WASHINGTON, October 23 2015 - The World Bank Board of Executive Directors today approved an International Bank for Reconstruction and Development (IBRD) loan of US$5 million for Seychelles to support on-going reforms to boost shared prosperity.
This operation, Sustaining Reforms for Inclusive Growth, will help improve public expenditure and public investment, boost health prevention and promotion, improve the quality of teaching in schools and colleges, and facilitate access to credit, among others. The selection of these activities was guided by policy dialogue with the government and development partners underpinned by analytical work.

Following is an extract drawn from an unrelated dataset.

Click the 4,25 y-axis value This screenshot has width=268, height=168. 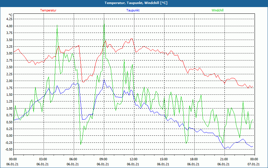tap(9, 19)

“Inclusive economic growth is the basis for and boosting shared prosperity, and I am very pleased that the World Bank can support Seychelles’ efforts to achieve this goal,” said Mark Lundell, World Bank Country Director for Seychelles.” So far, Seychelles has achieved impressive results on improving the quality of public services such as education and primary health care and these gains need be sustained.”
The funds will be channeled through the Ministry of Finance, Trade and the Blue Economy to improve the efficiency of public expenditure and the country’s business environment through greater access to credit and improved public investment. The pragmatic approach focuses on reforms that can be completed in the short term and can deliver immediate results, while building the foundations for broader reform over the longer term.

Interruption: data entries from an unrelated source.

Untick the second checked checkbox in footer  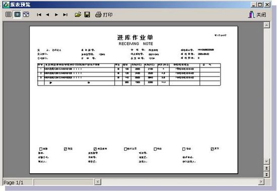coord(95,149)
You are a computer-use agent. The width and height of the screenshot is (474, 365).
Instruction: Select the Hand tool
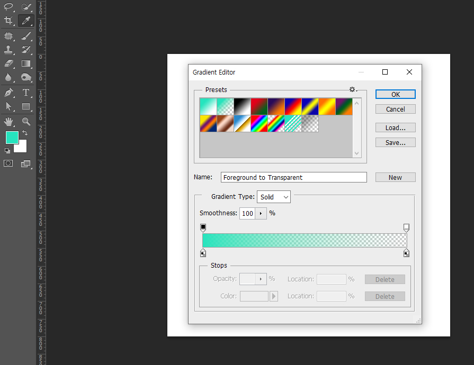pyautogui.click(x=8, y=121)
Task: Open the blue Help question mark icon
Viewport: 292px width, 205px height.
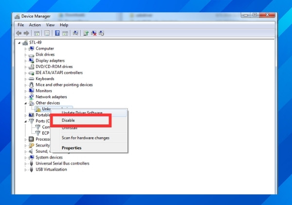Action: click(x=57, y=33)
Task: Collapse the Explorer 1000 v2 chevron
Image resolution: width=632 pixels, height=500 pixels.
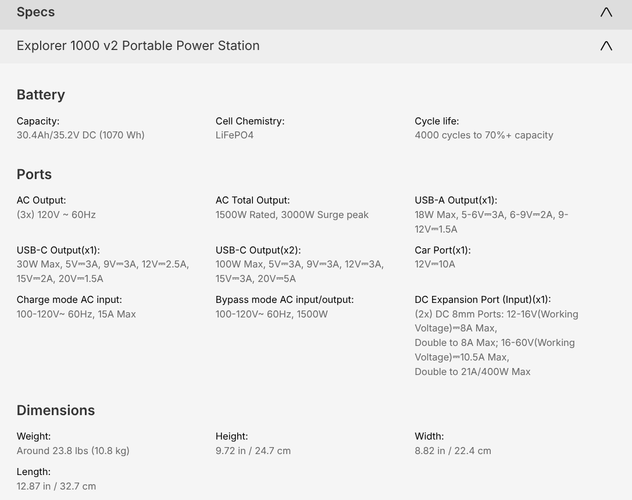Action: tap(606, 46)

Seychelles, a small island-state economy with a gross national income per capita of US$13,990, graduated to high income status in 2014. Seychelles has an estimated population of 91,530, comprises 115 tropical islands spread over 45,166 hectares in the Indian Ocean. It has an exclusive economic zone (EEZ) of almost 1.4 million square kilometers, and tourism and fishing/fish processing are the major pillars of the economy, contributing 25 percent and 8 percent of gross domestic product (GDP), respectively.
“Seychelles has had a good performance in reducing poverty. Social indicators are impressive and the country has achieved most of the Millennium Development Goals, especially for education, health, poverty eradication, and the environment,” said Rafael Muñoz Moreno, World Bank Task Team Leader of the project.
The main challenges of the country, however, relate to ensuring that the bottom 40 of the population reaps the benefits of a country with a high income status, though increased employment opportunities and improved public services.